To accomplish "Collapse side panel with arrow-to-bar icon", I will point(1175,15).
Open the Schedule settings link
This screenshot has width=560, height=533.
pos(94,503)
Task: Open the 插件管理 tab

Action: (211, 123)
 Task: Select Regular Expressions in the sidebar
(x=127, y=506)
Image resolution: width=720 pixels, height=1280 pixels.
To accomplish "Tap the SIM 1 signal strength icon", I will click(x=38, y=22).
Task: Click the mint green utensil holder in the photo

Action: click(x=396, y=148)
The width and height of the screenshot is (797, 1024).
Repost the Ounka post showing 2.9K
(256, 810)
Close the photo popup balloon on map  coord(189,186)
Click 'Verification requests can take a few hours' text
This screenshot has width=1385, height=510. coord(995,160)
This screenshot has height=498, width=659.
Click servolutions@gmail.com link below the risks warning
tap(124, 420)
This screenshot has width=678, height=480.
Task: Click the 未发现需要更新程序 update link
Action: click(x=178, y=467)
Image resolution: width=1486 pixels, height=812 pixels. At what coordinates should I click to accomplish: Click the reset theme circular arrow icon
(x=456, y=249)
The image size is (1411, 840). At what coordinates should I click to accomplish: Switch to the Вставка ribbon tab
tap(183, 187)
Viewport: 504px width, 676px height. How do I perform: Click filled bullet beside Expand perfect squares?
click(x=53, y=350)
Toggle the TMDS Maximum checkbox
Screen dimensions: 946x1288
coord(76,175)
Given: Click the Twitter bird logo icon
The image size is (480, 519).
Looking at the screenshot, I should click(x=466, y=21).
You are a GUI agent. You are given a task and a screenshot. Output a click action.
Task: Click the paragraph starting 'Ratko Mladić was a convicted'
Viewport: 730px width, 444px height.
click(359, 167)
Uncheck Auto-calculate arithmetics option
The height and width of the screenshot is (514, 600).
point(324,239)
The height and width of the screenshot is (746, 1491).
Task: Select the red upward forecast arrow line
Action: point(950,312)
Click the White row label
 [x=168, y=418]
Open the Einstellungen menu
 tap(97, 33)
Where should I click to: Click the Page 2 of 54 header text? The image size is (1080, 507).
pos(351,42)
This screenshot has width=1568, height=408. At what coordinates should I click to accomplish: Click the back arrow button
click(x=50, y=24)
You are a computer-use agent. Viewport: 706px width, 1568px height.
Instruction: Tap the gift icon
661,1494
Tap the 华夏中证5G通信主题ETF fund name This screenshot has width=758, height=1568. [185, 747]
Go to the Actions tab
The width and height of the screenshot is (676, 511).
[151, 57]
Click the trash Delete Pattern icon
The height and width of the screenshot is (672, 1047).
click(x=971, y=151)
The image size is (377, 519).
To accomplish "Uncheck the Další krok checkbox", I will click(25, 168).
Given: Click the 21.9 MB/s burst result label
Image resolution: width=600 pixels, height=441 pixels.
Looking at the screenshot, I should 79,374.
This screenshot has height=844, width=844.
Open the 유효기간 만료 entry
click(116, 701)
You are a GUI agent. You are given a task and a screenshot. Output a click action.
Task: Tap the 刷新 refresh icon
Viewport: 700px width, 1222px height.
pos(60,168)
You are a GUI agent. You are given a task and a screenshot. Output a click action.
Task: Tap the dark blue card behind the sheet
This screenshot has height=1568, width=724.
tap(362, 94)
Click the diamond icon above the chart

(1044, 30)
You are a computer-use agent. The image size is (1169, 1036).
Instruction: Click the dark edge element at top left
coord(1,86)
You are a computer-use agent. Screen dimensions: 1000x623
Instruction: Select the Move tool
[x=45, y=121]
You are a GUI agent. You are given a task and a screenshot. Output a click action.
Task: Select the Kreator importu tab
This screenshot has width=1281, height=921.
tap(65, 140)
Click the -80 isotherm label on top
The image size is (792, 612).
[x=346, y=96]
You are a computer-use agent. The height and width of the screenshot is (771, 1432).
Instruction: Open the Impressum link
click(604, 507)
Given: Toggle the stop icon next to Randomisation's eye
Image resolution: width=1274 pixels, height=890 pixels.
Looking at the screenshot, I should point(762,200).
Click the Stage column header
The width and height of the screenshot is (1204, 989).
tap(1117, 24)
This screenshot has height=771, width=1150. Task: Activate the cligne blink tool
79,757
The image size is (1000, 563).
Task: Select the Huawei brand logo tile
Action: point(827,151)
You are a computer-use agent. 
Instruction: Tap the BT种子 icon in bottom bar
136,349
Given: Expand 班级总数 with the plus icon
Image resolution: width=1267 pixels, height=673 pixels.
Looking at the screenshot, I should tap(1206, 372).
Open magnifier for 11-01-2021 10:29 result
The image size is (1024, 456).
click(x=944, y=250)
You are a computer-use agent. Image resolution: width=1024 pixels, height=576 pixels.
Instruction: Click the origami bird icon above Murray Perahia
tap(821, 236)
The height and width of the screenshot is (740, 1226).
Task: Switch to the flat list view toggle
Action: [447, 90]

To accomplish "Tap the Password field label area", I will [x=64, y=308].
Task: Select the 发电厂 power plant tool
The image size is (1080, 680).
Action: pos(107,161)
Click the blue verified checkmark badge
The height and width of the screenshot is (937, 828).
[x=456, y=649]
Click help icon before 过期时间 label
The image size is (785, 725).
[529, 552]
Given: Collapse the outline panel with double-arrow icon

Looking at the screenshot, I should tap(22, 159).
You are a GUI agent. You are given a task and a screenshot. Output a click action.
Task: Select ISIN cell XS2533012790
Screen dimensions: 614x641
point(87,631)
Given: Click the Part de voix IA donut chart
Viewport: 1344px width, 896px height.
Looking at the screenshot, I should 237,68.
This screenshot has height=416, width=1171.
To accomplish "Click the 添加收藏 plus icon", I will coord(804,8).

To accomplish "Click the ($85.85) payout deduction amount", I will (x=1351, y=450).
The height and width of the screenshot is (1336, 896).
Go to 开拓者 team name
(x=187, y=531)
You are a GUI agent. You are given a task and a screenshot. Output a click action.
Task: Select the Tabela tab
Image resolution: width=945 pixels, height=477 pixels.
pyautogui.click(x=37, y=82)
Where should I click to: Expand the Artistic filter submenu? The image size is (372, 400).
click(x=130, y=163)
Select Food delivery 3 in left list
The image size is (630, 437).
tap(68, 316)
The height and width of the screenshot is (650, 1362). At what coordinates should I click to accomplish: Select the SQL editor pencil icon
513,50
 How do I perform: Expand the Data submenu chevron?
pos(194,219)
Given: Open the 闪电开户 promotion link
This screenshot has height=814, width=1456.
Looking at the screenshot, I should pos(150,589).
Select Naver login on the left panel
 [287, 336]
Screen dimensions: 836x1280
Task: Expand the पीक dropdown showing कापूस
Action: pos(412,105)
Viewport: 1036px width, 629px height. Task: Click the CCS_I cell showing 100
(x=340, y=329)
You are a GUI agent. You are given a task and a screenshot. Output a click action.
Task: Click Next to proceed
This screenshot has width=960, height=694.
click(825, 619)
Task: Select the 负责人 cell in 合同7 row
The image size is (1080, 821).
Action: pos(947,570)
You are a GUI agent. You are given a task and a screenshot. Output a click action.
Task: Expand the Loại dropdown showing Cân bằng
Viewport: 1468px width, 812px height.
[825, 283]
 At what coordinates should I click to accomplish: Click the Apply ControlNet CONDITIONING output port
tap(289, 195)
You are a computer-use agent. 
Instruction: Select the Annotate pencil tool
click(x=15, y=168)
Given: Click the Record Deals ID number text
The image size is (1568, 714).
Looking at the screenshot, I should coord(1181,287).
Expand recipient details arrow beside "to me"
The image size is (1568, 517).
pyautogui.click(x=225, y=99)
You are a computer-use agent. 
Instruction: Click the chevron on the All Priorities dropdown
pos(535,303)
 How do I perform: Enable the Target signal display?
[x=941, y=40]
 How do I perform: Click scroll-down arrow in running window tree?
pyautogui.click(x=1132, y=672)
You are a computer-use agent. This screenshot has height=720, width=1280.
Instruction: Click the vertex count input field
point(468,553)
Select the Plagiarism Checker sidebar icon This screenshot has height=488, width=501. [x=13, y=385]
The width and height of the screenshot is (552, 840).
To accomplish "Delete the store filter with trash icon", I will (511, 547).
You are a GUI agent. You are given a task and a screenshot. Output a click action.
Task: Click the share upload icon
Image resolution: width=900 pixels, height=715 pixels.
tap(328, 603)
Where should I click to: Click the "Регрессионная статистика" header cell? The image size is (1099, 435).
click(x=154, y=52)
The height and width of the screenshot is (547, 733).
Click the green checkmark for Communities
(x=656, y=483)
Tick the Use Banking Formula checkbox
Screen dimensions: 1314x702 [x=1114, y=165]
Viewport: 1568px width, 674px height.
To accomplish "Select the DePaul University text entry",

*Exercise details*: Across the material, report every line that has the word "result".

*Exercise output*:
Given: Click the 21.9 MB/s burst result label
Open magnifier for 11-01-2021 10:29 result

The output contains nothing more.